In der Öko-Modellregion Obermain-Jura gibt es bis März 2024 die Möglichkeit, Fördermittel für Kleinprojekte zu beantragen. Diese Initiative zielt darauf ab, die regionale Bio-Land- und Ernährungswirtschaft zu stärken. Projektmanager Stefan Janssen berichtet von einer vollständigen Ausnutzung des Förderprogramms im vergangenen Jahr, in dessen Rahmen zehn Betriebe unterstützt wurden. Der Fokus lag dabei auf der Qualitätsverbesserung und der Arbeitserleichterung für Direktvermarkter. In diesem Zusammenhang wurden Förderungen für verschiedene Projekte bereitgestellt, darunter der Kauf von Mühlen für Holzofenbäckereien, ein Farbsortierer für einen Erzeugerbetrieb und Ausstattung für Wurstküchen.
Die Fördermittel stammen aus dem Landesprogramm „BioRegio 2030“ des Staatsministeriums für Ernährung, Landwirtschaft, Forsten und Tourismus. Verarbeiter, Händler und Erzeuger von Bio-Produkten können Anträge stellen. Kleinprojekte mit Gesamtausgaben bis 20.000 Euro netto können mit bis zu 50% gefördert werden. Die Projekte sollen zur Stärkung der regionalen Bio-Wertschöpfungsketten beitragen und auch das Bewusstsein für regionale Bio-Produkte fördern. Es ist wünschenswert, dass die Projekte einen regionalen Bezug aufweisen; eine Bio-Zertifizierung ist jedoch für kleine Händler nicht zwingend erforderlich.
Wichtige Fristen und Antragsdetails
Der Bewerbungsschluss für die Förderanträge ist der 13. März 2024. Die Umsetzung der Kleinprojekte muss bis zum 20. September 2024 erfolgen, wobei ein Beginn der Arbeiten vor der Bewilligung nicht gestattet ist. Weitere Informationen zu den Fördermöglichkeiten sind auf der Homepage der Öko-Modellregion Obermain-Jura zu finden: www.oekomodellregionen.bayern/obermain-jura. Bei Rückfragen können Interessierte sich direkt an Projektmanager Stefan Janssen wenden, entweder per E-Mail oder telefonisch.

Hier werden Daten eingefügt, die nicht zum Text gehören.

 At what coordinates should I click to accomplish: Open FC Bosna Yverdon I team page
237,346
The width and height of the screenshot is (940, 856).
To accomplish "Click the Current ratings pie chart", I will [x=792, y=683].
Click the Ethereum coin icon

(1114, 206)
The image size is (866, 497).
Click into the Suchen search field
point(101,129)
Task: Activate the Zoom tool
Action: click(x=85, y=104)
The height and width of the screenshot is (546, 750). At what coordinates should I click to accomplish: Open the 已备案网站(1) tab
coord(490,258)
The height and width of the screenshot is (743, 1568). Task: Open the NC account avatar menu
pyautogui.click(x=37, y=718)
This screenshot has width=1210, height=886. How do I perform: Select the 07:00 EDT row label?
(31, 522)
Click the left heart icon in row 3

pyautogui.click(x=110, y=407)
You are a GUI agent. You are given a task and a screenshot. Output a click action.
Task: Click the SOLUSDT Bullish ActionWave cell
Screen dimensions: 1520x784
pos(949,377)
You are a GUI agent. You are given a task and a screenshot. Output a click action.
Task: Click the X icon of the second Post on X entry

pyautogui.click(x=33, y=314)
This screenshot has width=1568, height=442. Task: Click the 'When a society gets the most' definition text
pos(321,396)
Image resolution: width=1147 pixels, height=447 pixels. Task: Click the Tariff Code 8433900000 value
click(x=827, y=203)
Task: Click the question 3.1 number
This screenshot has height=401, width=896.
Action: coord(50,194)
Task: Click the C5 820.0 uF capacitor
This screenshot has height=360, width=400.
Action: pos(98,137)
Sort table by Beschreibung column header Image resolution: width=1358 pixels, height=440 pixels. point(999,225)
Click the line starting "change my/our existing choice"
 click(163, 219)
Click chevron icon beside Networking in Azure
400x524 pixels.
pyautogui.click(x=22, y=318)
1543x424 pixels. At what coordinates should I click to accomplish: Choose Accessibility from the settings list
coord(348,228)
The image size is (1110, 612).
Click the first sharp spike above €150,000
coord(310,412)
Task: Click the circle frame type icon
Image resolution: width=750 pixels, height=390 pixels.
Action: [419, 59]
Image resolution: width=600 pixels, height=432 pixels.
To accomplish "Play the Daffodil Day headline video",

Neues Förderprogramm und seine Ziele
Zusätzlich zu den bereits bestehenden Fördermöglichkeiten hat das Staatsministerium für Ernährung, Landwirtschaft und Forsten (StMELF) ein neues Programm namens „Verfügungsrahmen Ökoprojekte“ ins Leben gerufen. Dieses Programm wurde 2022 eingeführt und richtet sich gezielt an bayerische Öko-Modellregionen. Damit soll die regionale Bioland- und Ernährungswirtschaft sowie die Bio-Wirtschaftskreisläufe gestärkt werden. Die Entscheidung über die Förderung einzelner Projekte liegt in der Verantwortung der jeweiligen Region. Auswahlkriterien umfassen unter anderem den Beitrag zum Aufbau regionaler Bio-Wertschöpfungsketten und die Bewusstseinsbildung für regionale Bio-Lebensmittel.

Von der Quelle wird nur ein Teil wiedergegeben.